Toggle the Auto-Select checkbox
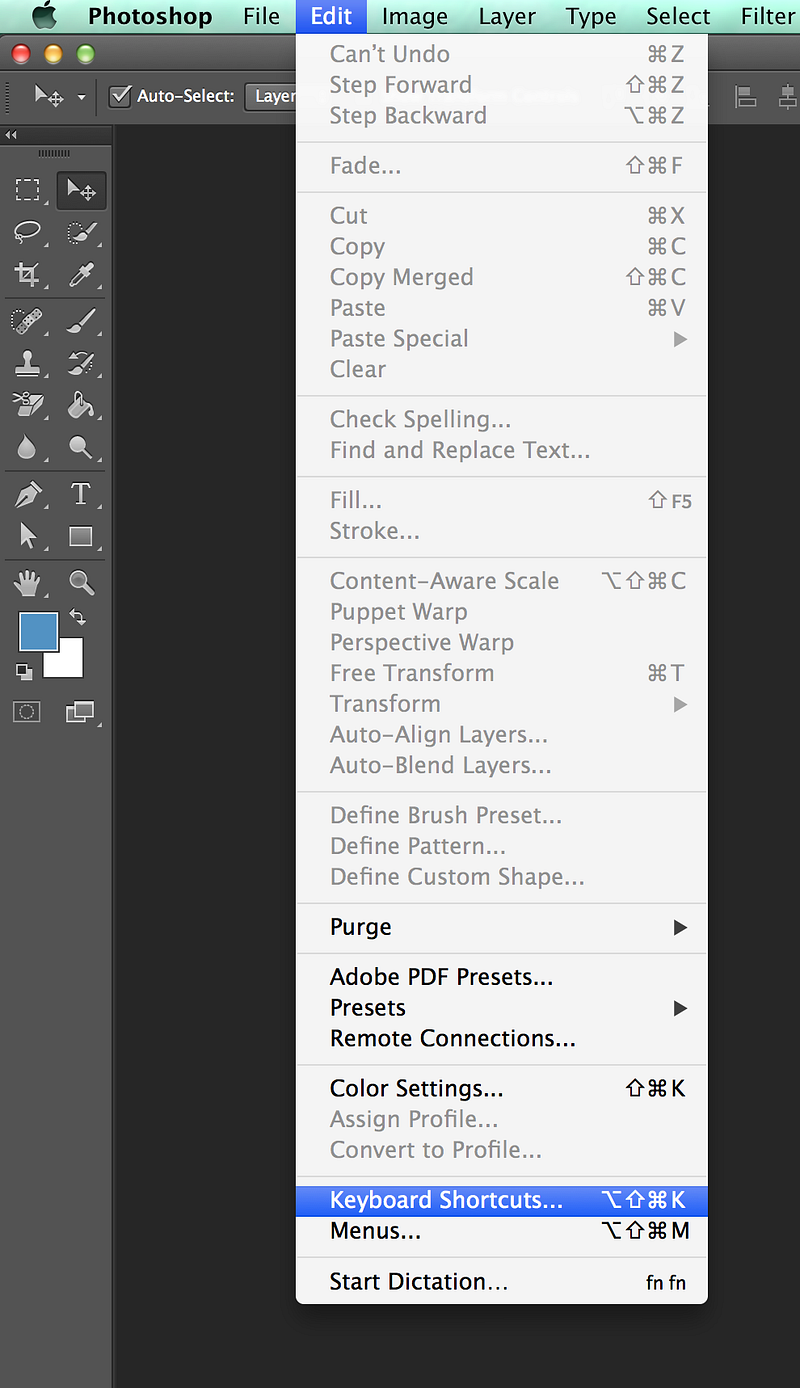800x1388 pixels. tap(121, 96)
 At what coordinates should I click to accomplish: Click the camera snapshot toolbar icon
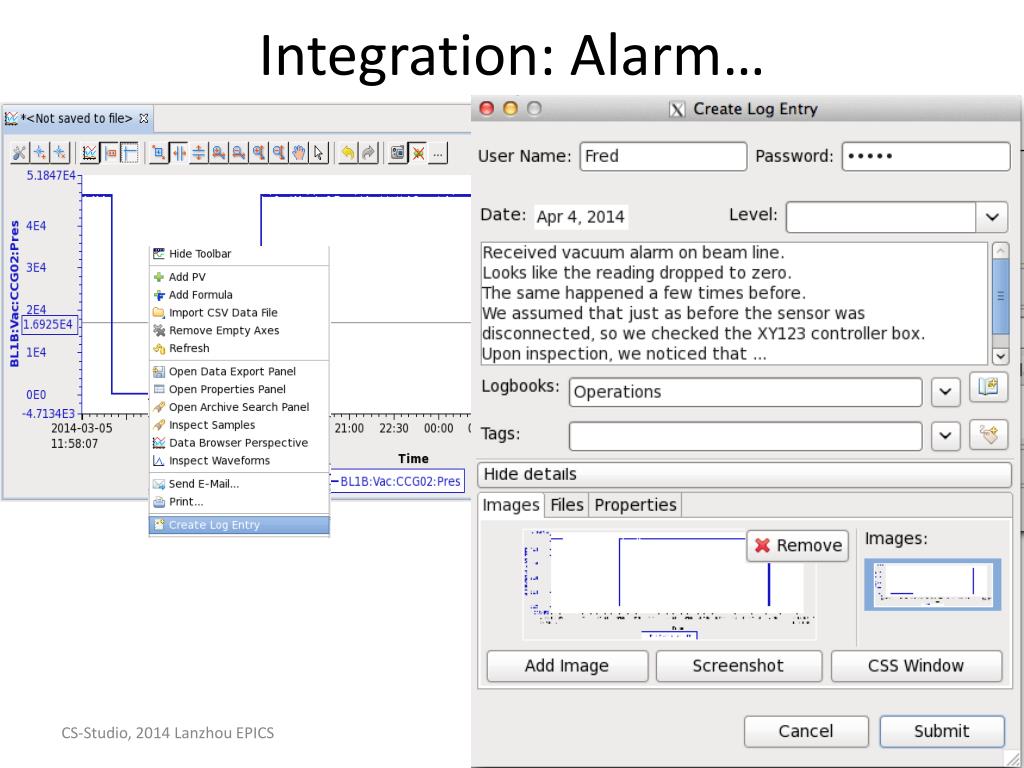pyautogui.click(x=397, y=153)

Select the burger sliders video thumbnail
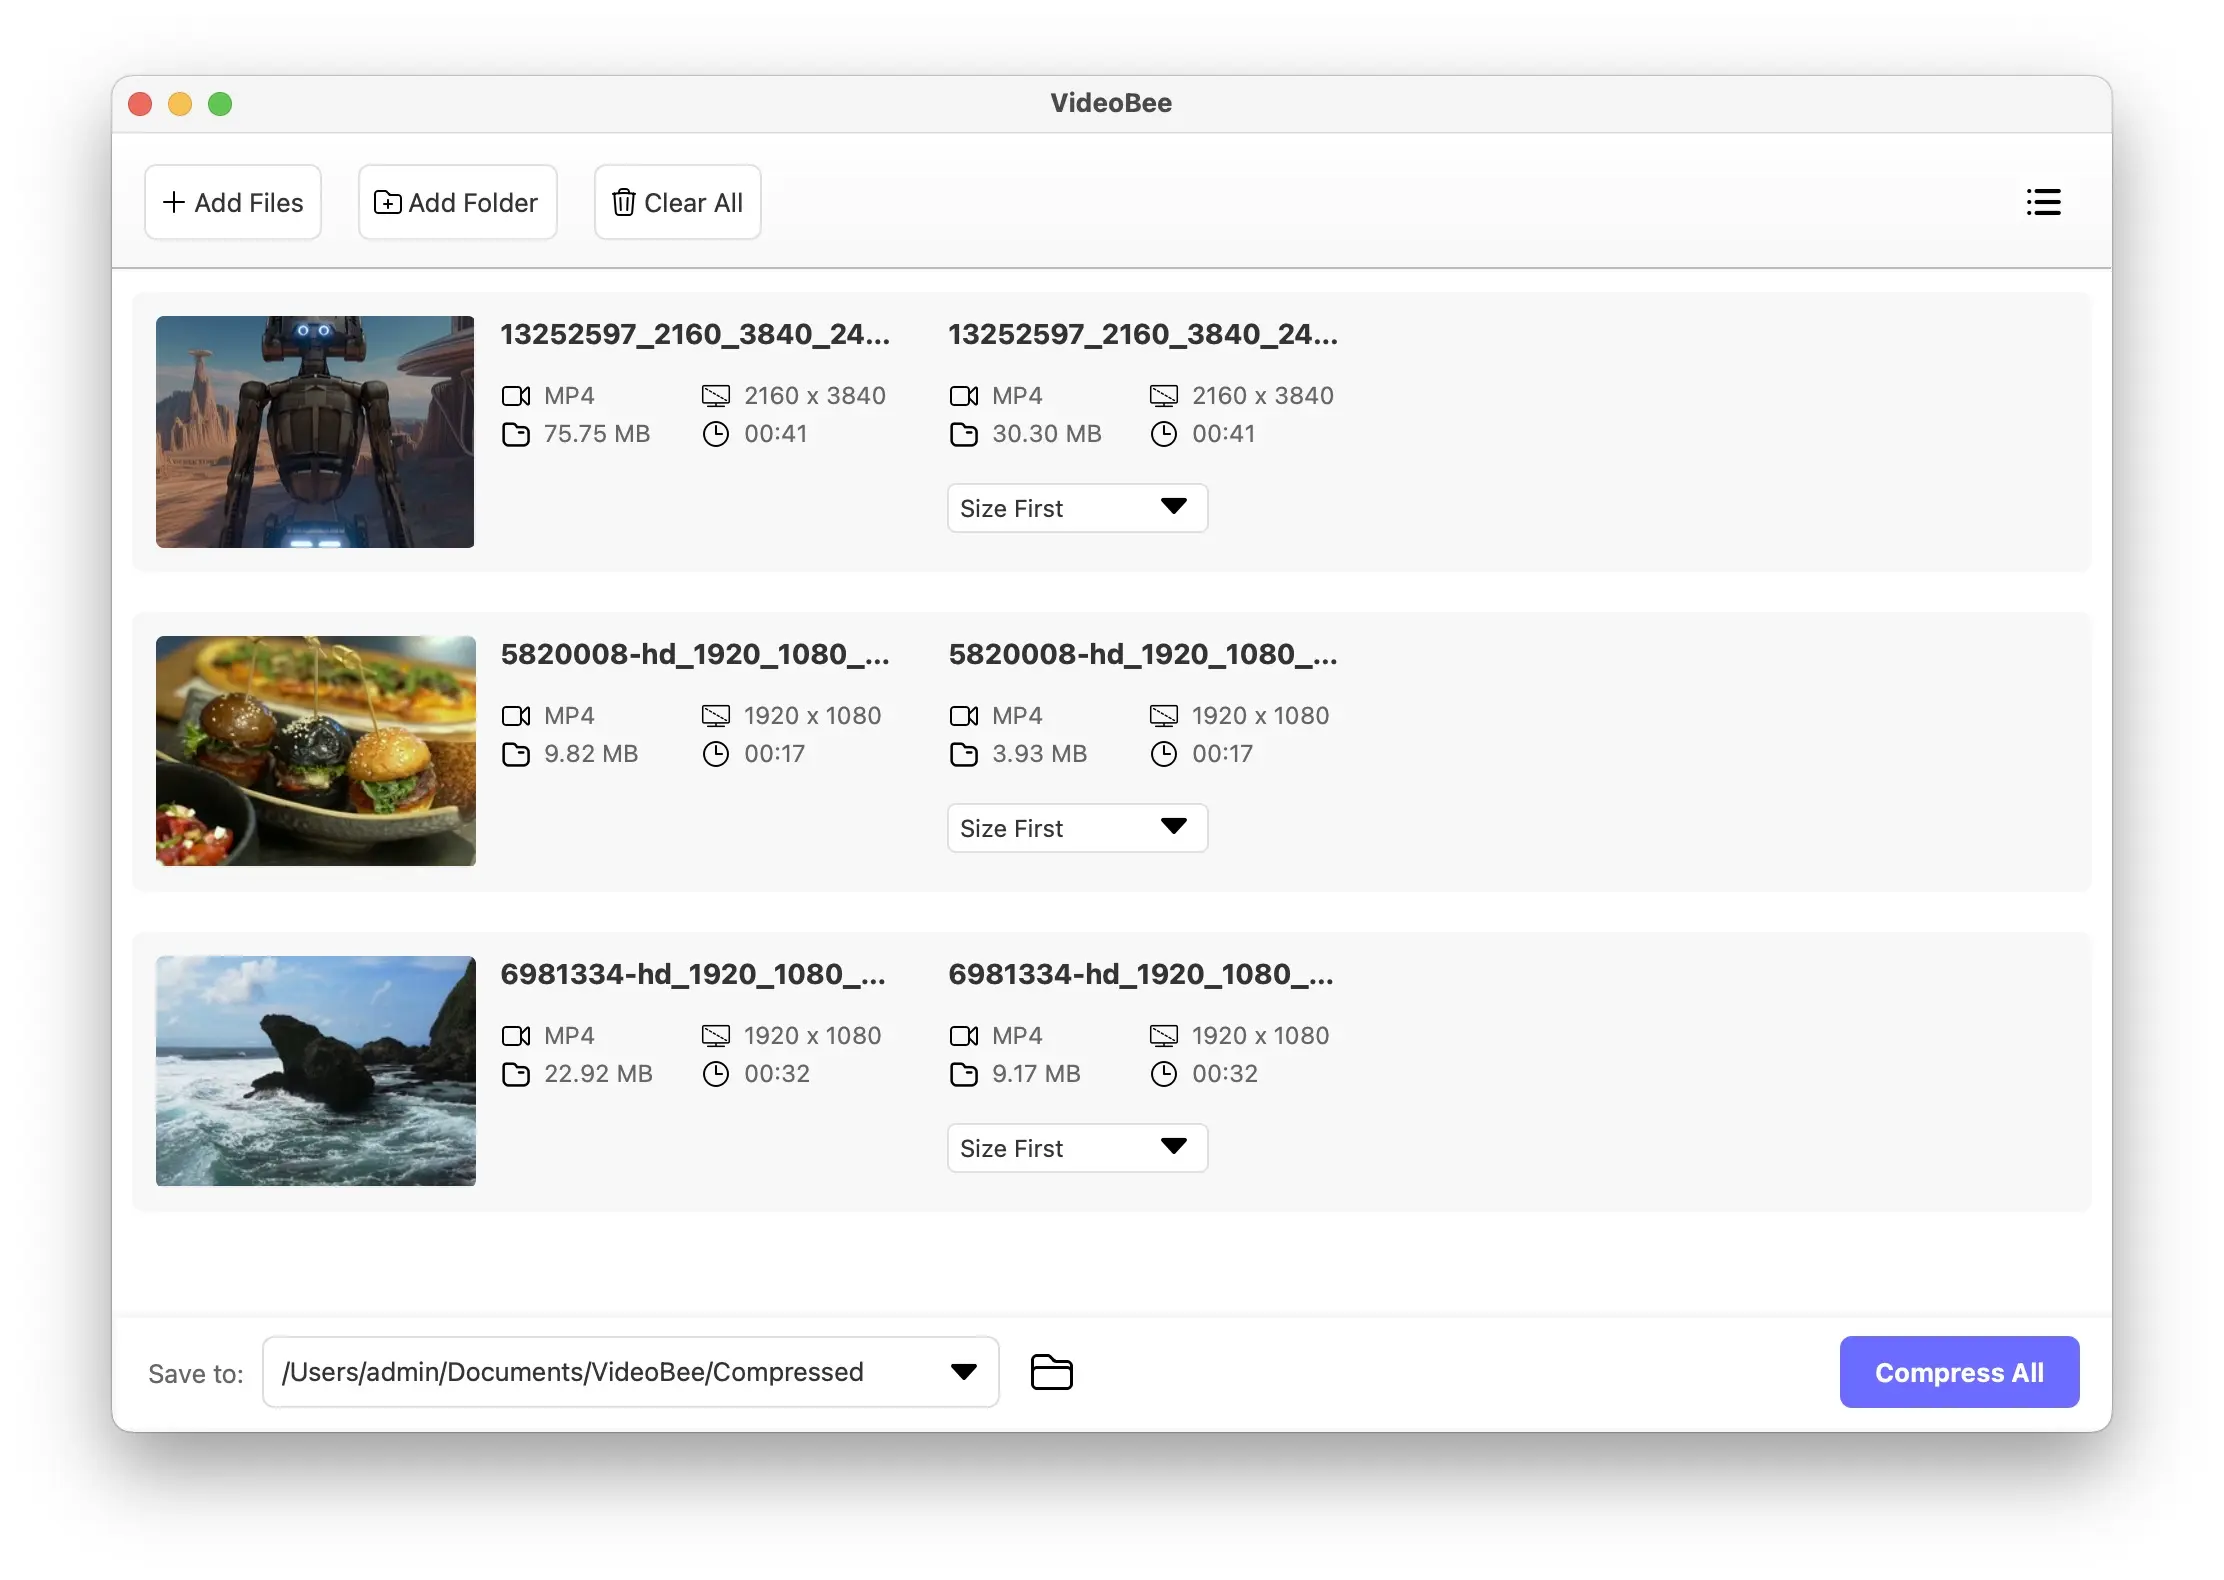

TASK TO COMPLETE:
Copy all of the rows above word for word, leaving out the pictures.

FINISHED TASK:
Toggle the Auto-Select checkbox
800x1388 pixels. tap(121, 96)
 At what coordinates should I click to accomplish: Click the camera snapshot toolbar icon
pyautogui.click(x=397, y=153)

Select the burger sliders video thumbnail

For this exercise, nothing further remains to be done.